The tale of Chicken Little was a Kelly bedtime story favourite – and in recent days in post-referendum Britain, some of our leaders seem to have taken a lead from the famous farmyard fable.
In the story, Chicken Little causes mayhem and hysteria when he is convinced that an acorn falling on his head is the sky falling in. He runs around the village persuading others than disaster is imminent, and – depending on which version of the fable you read – either becomes the hero of the village or leads the hysterical crowds to a terrible end.
One thing is for sure –prolonged hysteria and uncertainty helps no-one. And since the UK voted on June 23rd, we have seen a similar ripple effect in the commentary of economic prospects.
This hasn’t been helped by the lack of leadership I’ve talked about in my blog.
I called for confidence and certainty where possible from our political leaders. Why did politicians take so long to reassure EU nationals that they would have the right to remain in the UK? I received heart-breaking emails from colleagues across Sage, who worried about what this would mean for their families. I’ve been approached by colleagues in tears, worried about their UK status. Here’s an excerpt from one:
‘The Brexit has potential implications for me and my family. We are German passport holders only, and have been UK residents since 2000. Sage originally brought me over on a secondment scheme. The option available to us are essentially a) Naturalisation i.e. dual citizenship, b) Repatriation, c) Wait and see’.

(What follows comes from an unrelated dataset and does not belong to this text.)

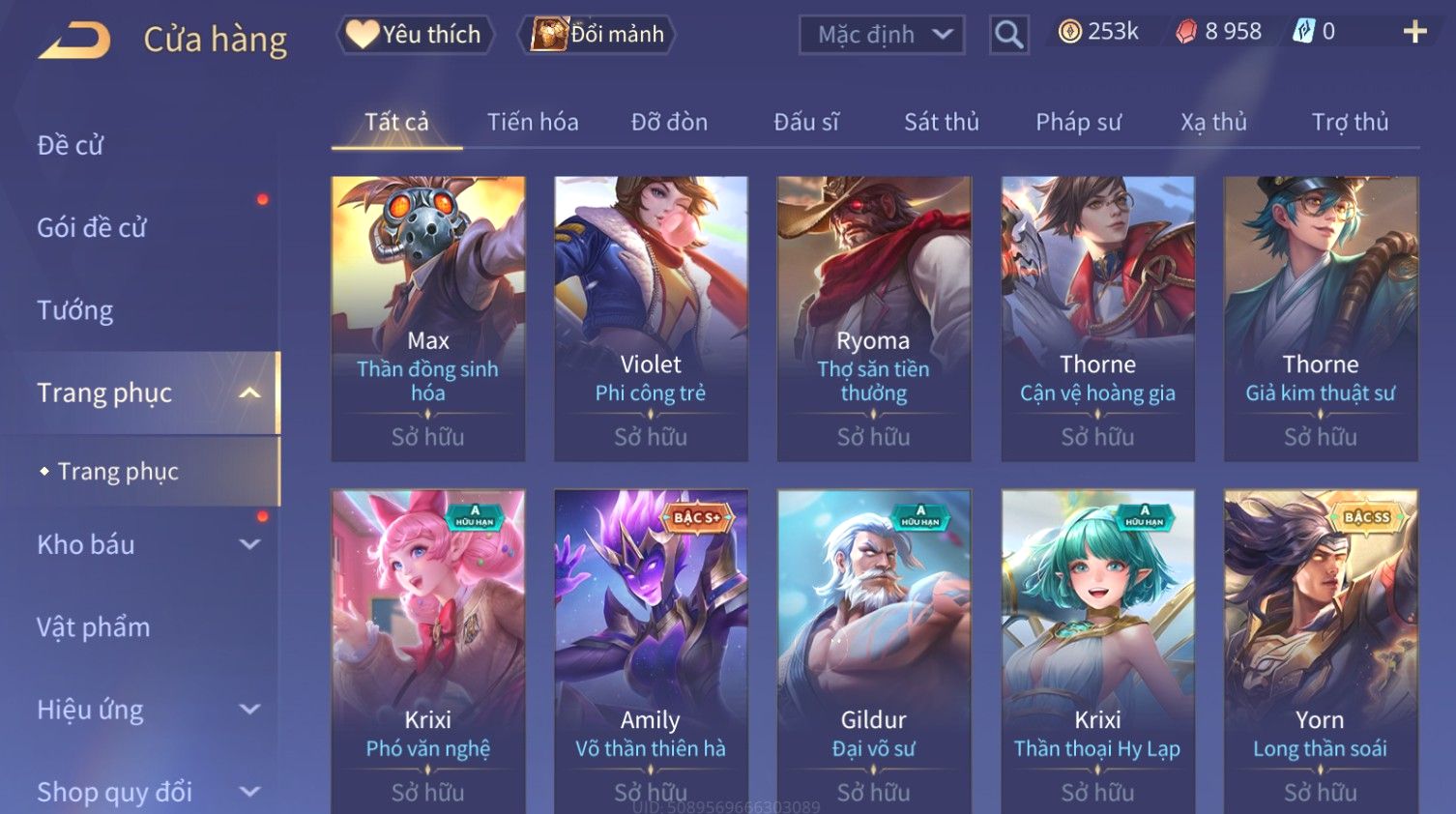Collapse the Trang phục sidebar section
Viewport: 1456px width, 814px height.
[249, 392]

I’m so pleased that we now have some clarity on this important issue – I am relieved that the politicians vying to be our next Prime Minister have chosen against using human beings as bargaining chips in any future EU negotiations. Now we also need to see big businesses step up and show leadership – not be the Chicken Littles of the village.
We have many bridges to cross and the EU journey is likely to take years, based on the history of EU negotiations. In a time of uncertainty, we need clarity where light can be shone and in business, we need to provide calm and responsible leadership.
It was disheartening to see some big multinational businesses announcing post June 23rd that they will be withdrawing investment or jobs from the UK. Particularly, for example, some of the world’s biggest banks who have been working so hard to rebuild trust since the 2008 financial crisis.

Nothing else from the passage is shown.